A Anvisa determinou que possam ser utilizados na fortificação os seguintes compostos: sulfato ferroso desidratado (seco); fumarato ferroso; ferro reduzido – 325 mesh Tyler; ferro eletrolítico – 325 mesh Tyler; EDTA de ferro e sódio (NaFeEDTA) e ferro bisglicina quelato. Outros compostos podem ser usados desde que atendam, no mínimo, ao mesmo nível de biodisponibilidade dos compostos citados acima.
Todos os compostos utilizados na fortificação são de origem química ou sintética, conforme explica a nutricionista da empresa Albion, Dra. Jussara Guerra Rodrigues: “Dentre as fontes listadas na Portaria da Anvisa e no manual da EMBRAPA, nenhuma é de origem animal. A maioria são subprodutos da indústria química (como o sulfato ferroso e o ferro reduzido), outras são sintetizadas pelos laboratórios, como o ferro EDTA e o ferro aminoácido quelato (Albion). Este último apresenta uma estrutura similar à estrutura da hemoglobina (2 anéis heterocíclicos formados por glicina), porém não é utilizada nenhuma fonte animal, sendo inclusive certificado como Kosher Parve e isento de organismos geneticamente modificados”.
O ferro oriundo da hemoglobina (animal) chegou a ser considerado para a fortificação, mas foi desqualificado devido ao risco da presença de contaminantes. Também o custo do composto de origem mineral é inferior. Para chegar a essa conclusão, basta uma reflexão sobre a logística que seria necessária para colher, transportar, armazenar, processar e controlar o sangue obtido de frigoríficos. Os compostos minerais são mais facilmente controlados e processados e por isso nenhuma indústria optou por insistir em compostos oriundos de produtos animais.
A nutriVeg Consultoria em Nutrição Vegetariana contatou algumas das indústrias químicas que fornecem a matéria-prima às indústrias alimentícias e obteve algumas respostas esclarecedoras. Seguem abaixo alguns trechos dessas respostas.
Mcassab: “Informamos que não são utilizados derivados de hemoglobina animal em fortificação de farinhas. Geralmente se usa ferro reduzido ou sulfato de ferro”.
Roche: “Informamos que os sais de ferro que temos em nossas formulações são minerais inorgânicos”
As exigências da legislação e as respostas das indústrias químicas são bastante claras e objetivas e não deixam dúvida sobre a questão: no Brasil, a fortificação de farinhas com ferro e ácido fólico não envolve a utilização de produtos animais.

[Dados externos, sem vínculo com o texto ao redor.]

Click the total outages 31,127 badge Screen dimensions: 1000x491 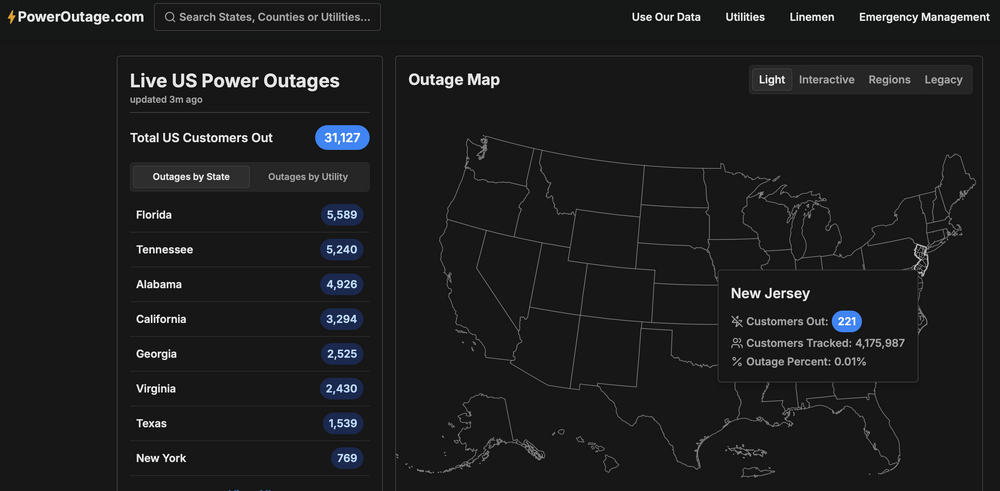point(342,138)
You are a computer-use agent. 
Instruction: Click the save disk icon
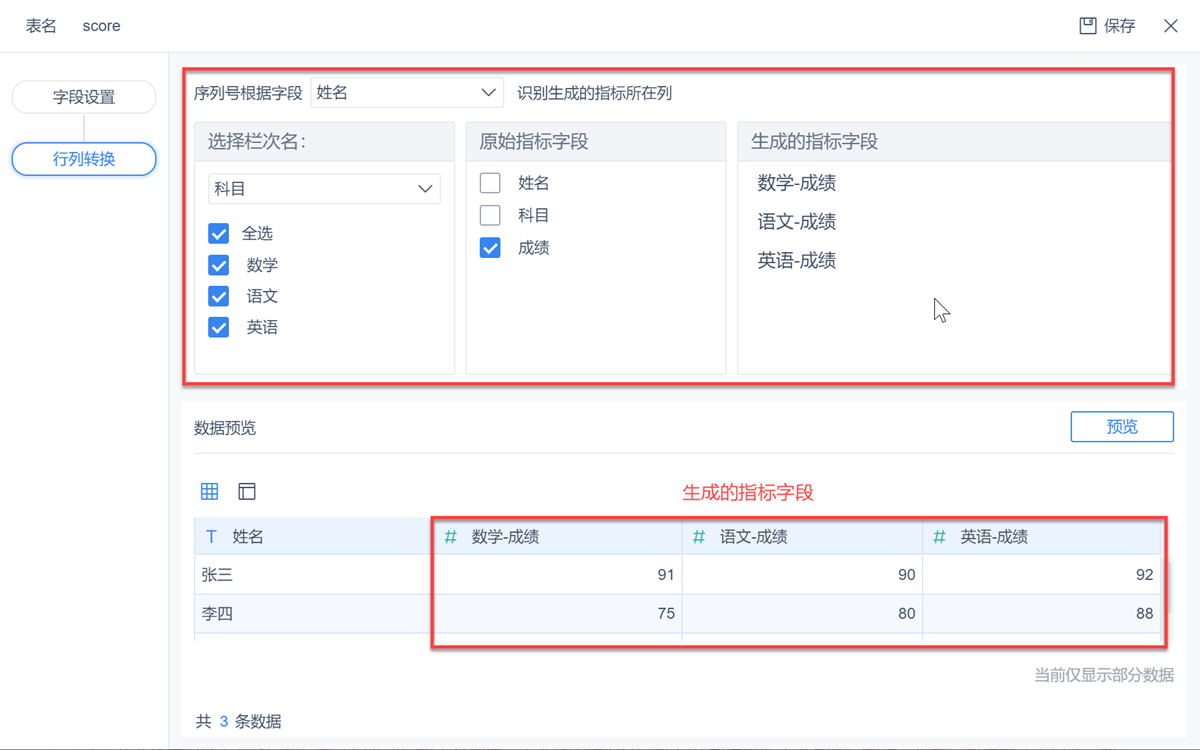click(x=1088, y=26)
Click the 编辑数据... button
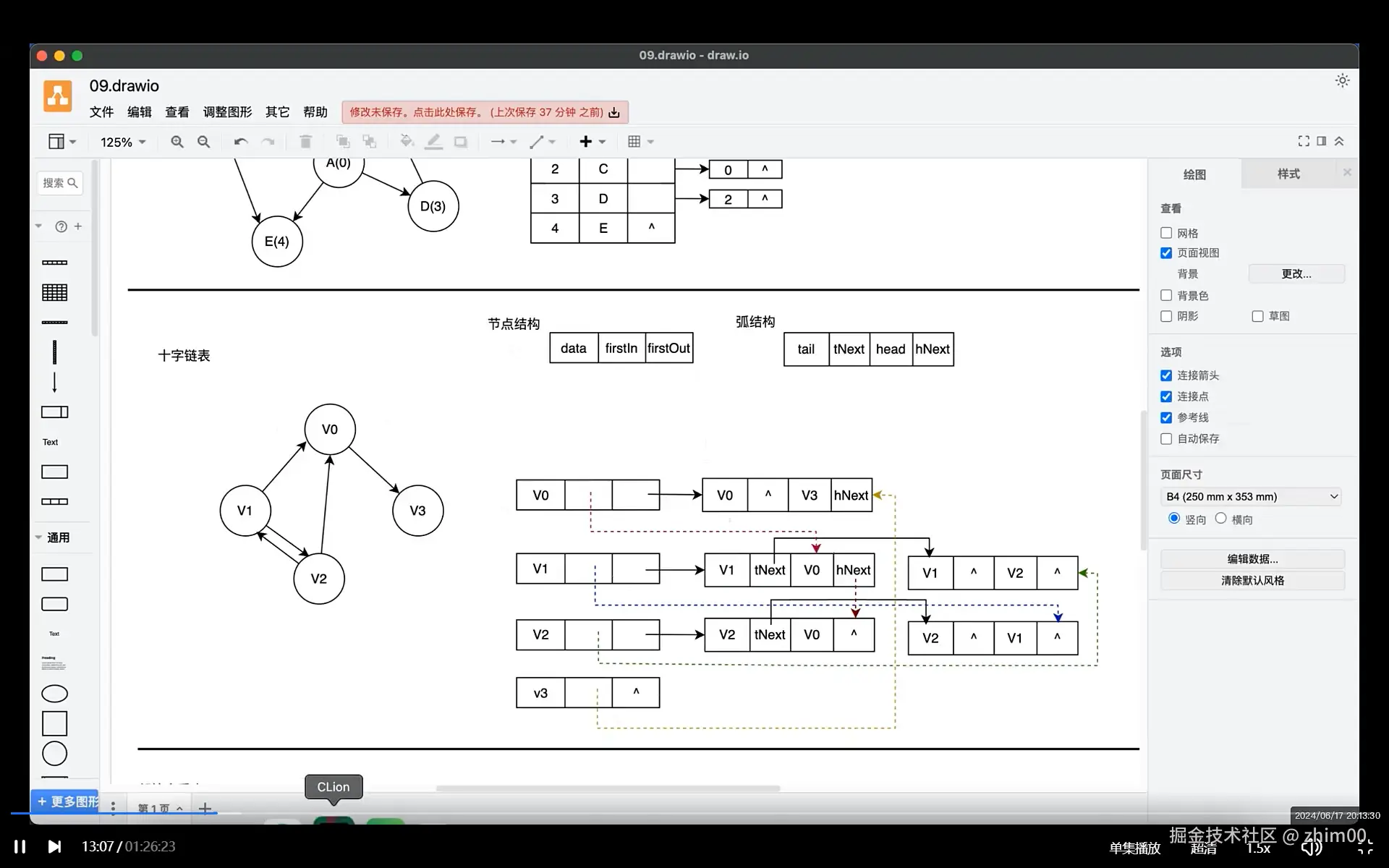 pos(1252,558)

Intervenções em saúde pública para vegetarianos e veganos
Enquanto os vegetarianos e especialmente os veganos poderiam beneficiar-se mais da fortificação de alimentos com a vitamina B12 em vez do ácido fólico, há justificativas de saúde pública para a fortificação de farinhas com os compostos previstos nessa legislação, apesar de a prática também ser passível de contestação.
A existência de questões como “todos devem ser submetidos à fortificação com ferro e ácido fólico quando muitos não necessitariam dessas substâncias adicionadas” sempre será um dilema interminável em saúde pública, pois nessa área as intervenções nem sempre (ou raramente) beneficiam a todos. Alguns irão comemorar os benefícios da adição do mineral e da vitamina às farinhas, pois estes são de fato carentes em determinados estratos populacionais, enquanto outros irão argumentar que o consumo excessivo de ferro é nocivo aos que já têm ingestão e níveis normais do mineral e assim por diante.

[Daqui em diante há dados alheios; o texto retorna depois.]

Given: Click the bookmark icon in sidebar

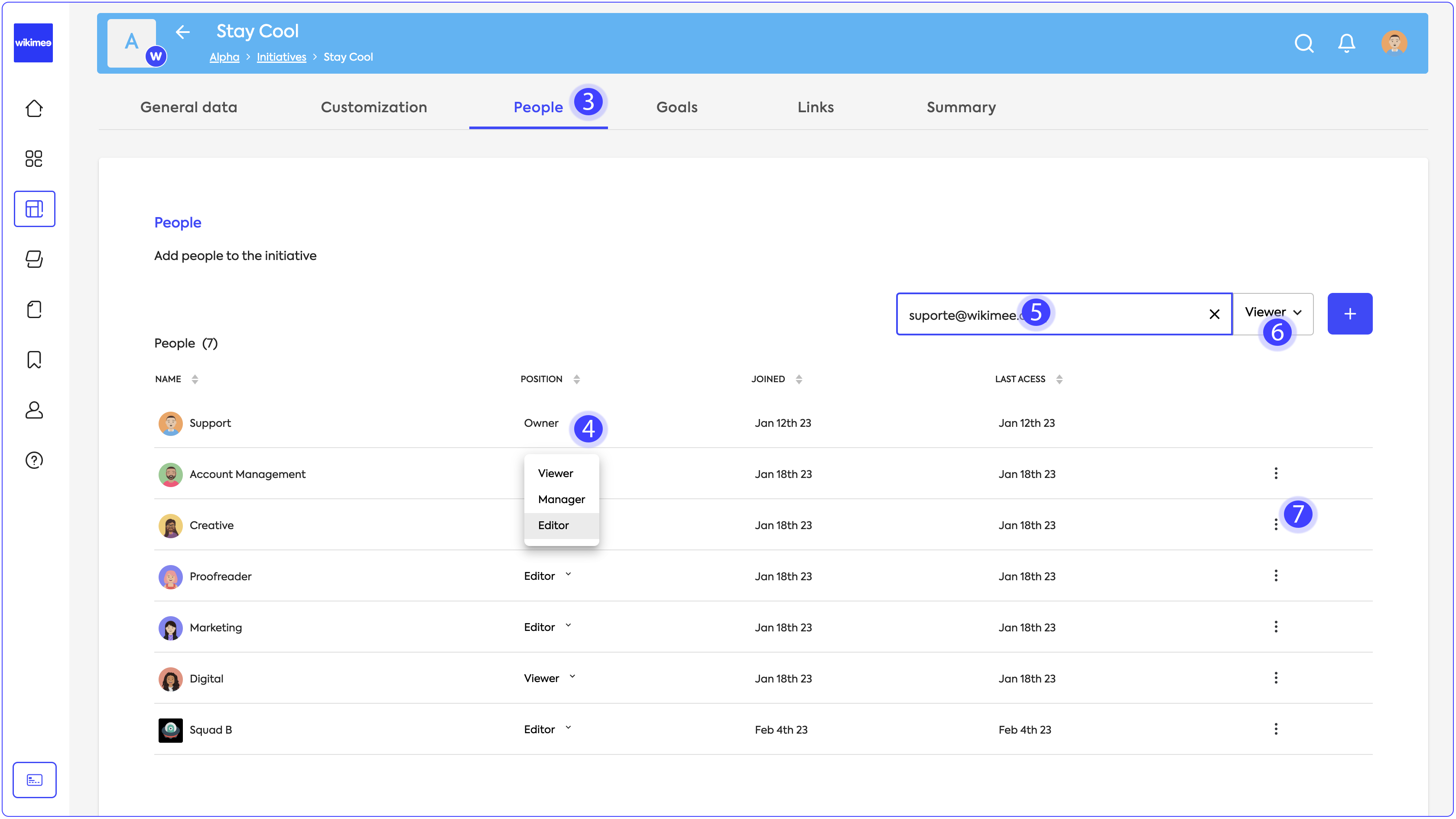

A intervenção correta seria uma pontuada, que oferecesse o nutriente às populações especificamente carentes dele, e apenas a estas. Mas isso é uma utopia no nosso modelo social atual. Os veganos, que se beneficiariam da fortificação de alimentos com a vitamina B12 poderão um dia comemorar a implementação de uma estratégia ampla nesse sentido, enquanto outros grupos criticarão a iniciativa. Aliás, a deficiência de vitamina B12 também tem uma importante correlação positiva com a incidência de má formação do tubo neural, motivo que justificou a fortificação com o ácido fólico, mas olvidou o papel conjunto da vitamina B12.
Vegetarianos e veganos podem ficar tranquilos com relação ao assunto da fortificação, uma vez que é claro que o processo de fortificação de farinhas com ferro e ácido fólico no Brasil não envolve o uso de produtos de origem animal.